No. 486 Squadron celebrated its 40th anniversary on 26 August 1986. No. 86 Wing re-formed at Richmond on 2 February 1987, under the newly established Air Lift Group (ALG). As well as No. 486 Squadron, the wing controlled No. 33 Squadron flying Boeing 707 transports, Nos. 36 and 37 Squadrons flying C-130H and C-130E Hercules respectively, and Air Movements Training and Development Unit. No. 486 Squadron was responsible for operational and intermediate-level maintenance of the 707s as well as the Hercules. It also managed flight simulators and all ground-based equipment. The C-130Es operated by No. 37 Squadron achieved 200,000 accident-free flying hours in 1988. Two years later, No. 36 Squadron achieved 100,000 accident-free flying hours on the C-130H. Some C-130 maintenance tasks were outsourced to commercial firms beginning in the late 1980s, and Air New Zealand won a four-year depot maintenance contract in 1990. Following conversion of four of No. 33 Squadron's six aircraft to aerial tankers between 1988 and 1992, No. 486 Squadron took on responsibility for servicing the 707s' refuelling pods.

In 1989, the Australian Government employed the Hercules and Boeing 707s for transport during the pilots' dispute that curtailed operations by the two domestic airlines; the resulting spike in operational hours necessitated No. 486 Squadron sending detachments to several locations throughout the country to cope with increased maintenance demands. In May 1993, squadron personnel accompanied Hercules and 707s transporting Australian troops from Somalia after they had taken part in United Nations humanitarian operations. By the mid-1990s, No. 486 Squadron's strength was over 400 personnel. One of its challenges was the availability of spare parts for the Boeing's ageing Pratt & Whitney JT3D engines. Qantas undertook heavier maintenance of the 707s at its jet base in Mascot. Other depot-level maintenance of No. 86 Wing aircraft was the responsibility of No. 503 Wing, which had been formed from No. 2 Aircraft Depot in July 1992. No. 486 Squadron was disbanded in October 1998, after transferring its functions to Nos. 36 and 37 Squadrons.

******

**Exercise**
Name every squadron mentioned in the text about No. 486 Squadron. These records have no connection to the text above.

Saved entries:

******

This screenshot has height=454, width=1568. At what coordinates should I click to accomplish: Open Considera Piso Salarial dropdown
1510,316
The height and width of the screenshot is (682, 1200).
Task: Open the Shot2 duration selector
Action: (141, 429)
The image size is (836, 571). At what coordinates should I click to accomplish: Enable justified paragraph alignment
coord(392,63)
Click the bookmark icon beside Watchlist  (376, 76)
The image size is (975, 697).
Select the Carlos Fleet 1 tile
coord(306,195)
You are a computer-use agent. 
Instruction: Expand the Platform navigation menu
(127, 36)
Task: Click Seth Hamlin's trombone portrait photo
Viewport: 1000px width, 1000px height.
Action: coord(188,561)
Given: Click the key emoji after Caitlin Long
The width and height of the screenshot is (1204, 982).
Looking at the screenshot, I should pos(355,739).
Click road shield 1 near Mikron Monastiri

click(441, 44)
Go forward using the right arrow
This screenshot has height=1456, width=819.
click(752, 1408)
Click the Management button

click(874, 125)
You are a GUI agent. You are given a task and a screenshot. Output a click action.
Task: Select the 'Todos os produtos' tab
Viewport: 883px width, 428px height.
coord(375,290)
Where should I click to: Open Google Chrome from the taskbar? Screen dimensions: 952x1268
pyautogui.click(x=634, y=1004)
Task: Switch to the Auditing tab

******

**Result of the task**
No. 486 Squadron, No. 33 Squadron, No. 36 Squadron, No. 37 Squadron